What is the status of the energy loan pilot at the moment and what will you develop during the BLING project?
Bart: During the BLING project, we will develop a Proof of Concept (PoC) of the Energy Loan on the blockchain. HOWEST will help the city by taking up the technical side of the project. A challenge for us will be how to connect all the different stakeholders and their databases. Which parts require blockchain and which parts can function without the blockchain? If this PoC is finished, we can roll out the pilot for the energy loan and we can investigate to what extent this system can be used for different processes such as granting subsidies to citizens or companies.
Timo: We are really curious if blockchain is a technology that the city of Gent can use in different processes. We take the opportunity of the BLING project to discover which promises of blockchain are true, and where blockchain can benefit public service delivery. We want to discover how we can connect so many different stakeholders and to understand in what way this is beneficial for the services to our citizens, whilst ensuring privacy.
In your opinion, what makes blockchain special?
Bart: Blockchain gives the impression that it is very accessible, more transparent and is more equal than the top-down structure we have today. That is what we see in the energy loan pilot where we get a more decentralized system. The relation between users and consumers, or the citizens and the institutions, will become more equal.
Timo: Blockchain in this case creates some kind of ‘energy-democracy’. This is a structure in which all the players are equal and can arrange matters themselves by leaving them in charge of their own data. We only need to think about access to the system: how should this be organized when we don’t have a third central party. That is what we hope to learn from this pilot.
What do you hope to gain from the BLING project?
Timo: We hope that the BLING project will help us to find out what kind of return on investments we can expect from blockchain. Is this something we as a local government should take up or should we wait for businesses to develop applicable use cases. We are expecting in the BLING project to learn more about the applicability of blockchain. When should we use blockchain and in which cases should we use a different technology? The BLING project creates a great learning space to pose these kinds of questions.

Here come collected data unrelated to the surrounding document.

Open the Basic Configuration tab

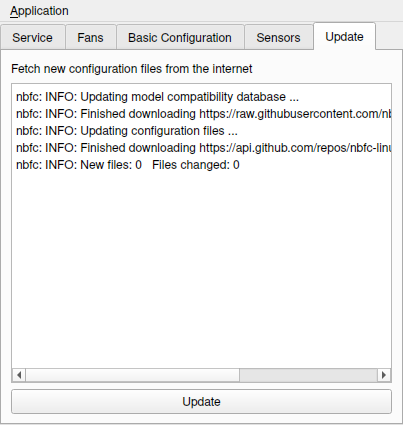pyautogui.click(x=180, y=37)
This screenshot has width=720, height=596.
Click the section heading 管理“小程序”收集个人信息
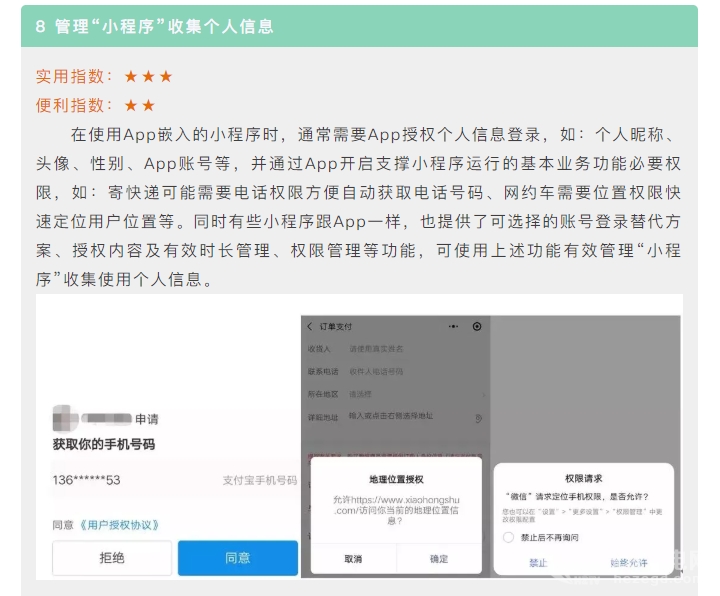point(165,26)
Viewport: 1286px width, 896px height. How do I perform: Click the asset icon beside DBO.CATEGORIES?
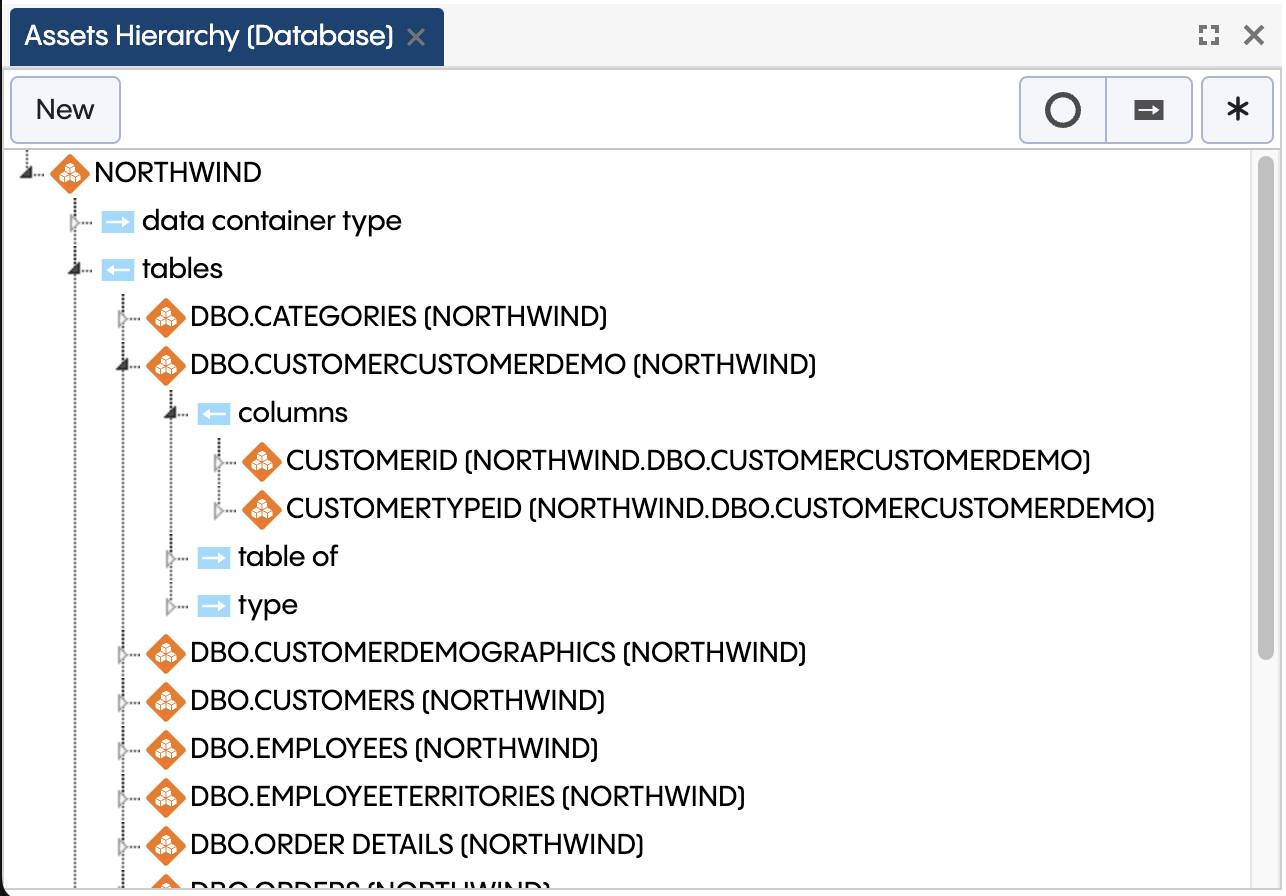click(166, 316)
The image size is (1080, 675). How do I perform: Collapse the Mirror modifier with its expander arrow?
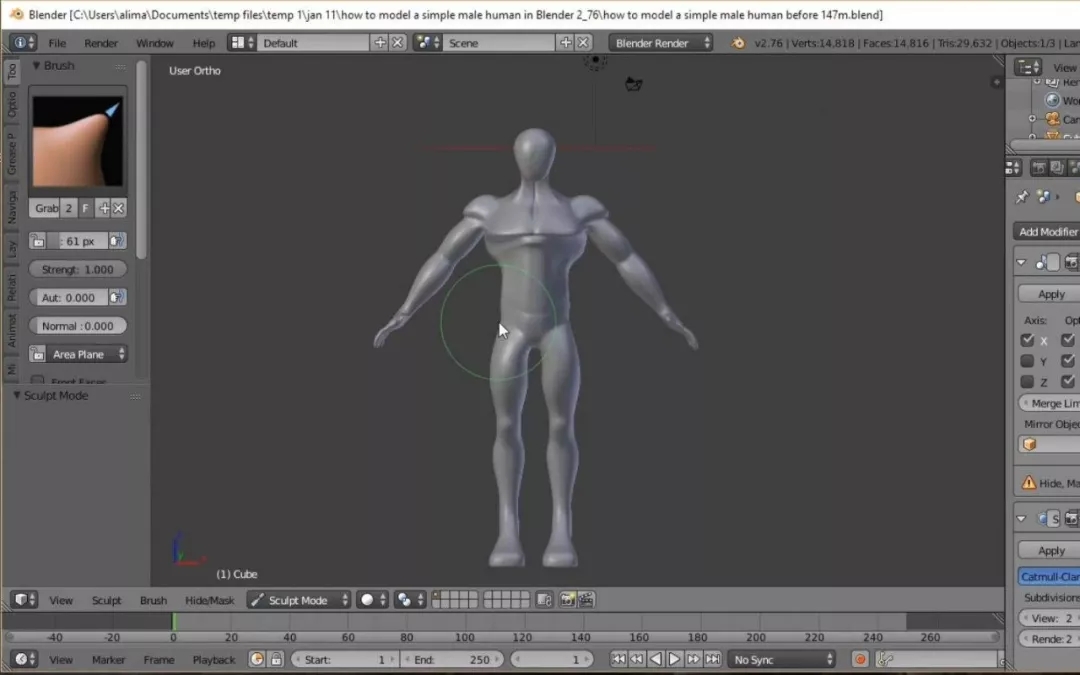(1022, 261)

Bart: I’m a strong believer of (international) cooperation. We are working on a local level and we tend to focus on what is happening right here in our own city. It is very useful to talk to other cities and to find out if they have the same challenges and issues. We can share our experiences, not only about success stories, but also about the learnings. When we are working on similar challenges and solutions, we can make those solutions more robust. This is key, and I think this is also key in the BLING project.